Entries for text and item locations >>
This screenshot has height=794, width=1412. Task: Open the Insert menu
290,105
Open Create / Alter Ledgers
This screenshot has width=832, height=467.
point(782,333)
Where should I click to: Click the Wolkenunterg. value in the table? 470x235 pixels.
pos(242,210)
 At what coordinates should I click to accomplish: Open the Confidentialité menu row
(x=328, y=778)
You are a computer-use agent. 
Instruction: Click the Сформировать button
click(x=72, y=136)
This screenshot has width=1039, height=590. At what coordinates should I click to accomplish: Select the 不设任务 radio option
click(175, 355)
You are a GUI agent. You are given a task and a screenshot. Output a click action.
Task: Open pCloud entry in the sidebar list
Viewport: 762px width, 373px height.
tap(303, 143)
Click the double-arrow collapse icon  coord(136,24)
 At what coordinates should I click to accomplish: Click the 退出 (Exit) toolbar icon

Set task >> Please copy every line of the data above word for word.

Exercise response >>
This screenshot has height=794, width=1412. Task: Open the Insert menu
290,105
Open Create / Alter Ledgers
This screenshot has width=832, height=467.
point(782,333)
Where should I click to: Click the Wolkenunterg. value in the table? 470x235 pixels.
pos(242,210)
 At what coordinates should I click to accomplish: Open the Confidentialité menu row
(x=328, y=778)
You are a computer-use agent. 
Instruction: Click the Сформировать button
click(x=72, y=136)
This screenshot has width=1039, height=590. At what coordinates should I click to accomplish: Select the 不设任务 radio option
click(175, 355)
You are a GUI agent. You are given a task and a screenshot. Output a click action.
Task: Open pCloud entry in the sidebar list
Viewport: 762px width, 373px height.
tap(303, 143)
Click the double-arrow collapse icon  coord(136,24)
 At what coordinates should I click to accomplish: Click the 退出 (Exit) toolbar icon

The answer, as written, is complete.